In textbooks on algebraic number theory and $p$-adic numbers, I quite often find two different statements and they are all called Hensel's lemma or at least different versions of Hensel's lemma. The statements I have in mind are as follows:
Version 1: Let $f \in \mathbb{Z}_p[X]$ and $a_0 \in \mathbb{Z}_p$. Assume that $$|f(a_0)|_p < |f'(a_0)|_p^2.$$ Then there is a unique $a \in \mathbb{Z}_p$ with $f(a)=0$ and $$|a-a_0|_p \leq \bigg|\frac{f(a_0)}{f'(a_0)}\biggl|_p.$$
Version 2: Let $k$ be the residue field of $\mathbb{Z}_p$ and for $f \in \mathbb{Z}_p[X]$, let $\overline{f}$ be the reduction of $f$ to $k$. Consider a monic $f \in \mathbb{Z}_p[X]$. Assume there are two polynomials $g_0,h_0 \in k[X]$ which are coprime over $k$ and with $\overline{f}=g_0h_0$. Then there are two unique polynomials $g,h \in \mathbb{Z}_p$ with $\overline{g}=g_0$, $\overline{h}=h_0$, $(g,h)=\mathbb{Z}_p[X]$ and $f=gh$ in $\mathbb{Z}_p[X]$.
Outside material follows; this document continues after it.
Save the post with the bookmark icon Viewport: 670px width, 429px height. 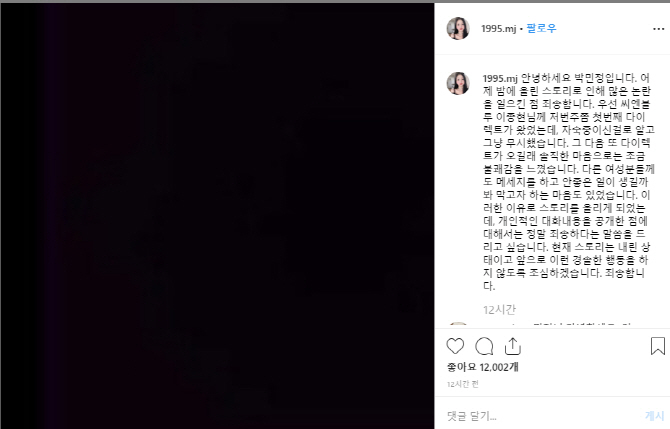658,346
I am wondering what the logical relation between those two versions is.
Question: What is the exact logical relation between version 1 and version 2? Does one implies the other? Are they equivalent?
A related question is here: Deducing Hensel's lemma for polynomials. The answer seems to suggest that version 2 might not imply version 1 (although a definite proof is not provided as I understand it).
I found these lecture notes: https://math.mit.edu/classes/18.785/2017fa/LectureNotes9.pdf. On page 7, the author claims that version 2 does imply version 1 but he doesn't give a proof.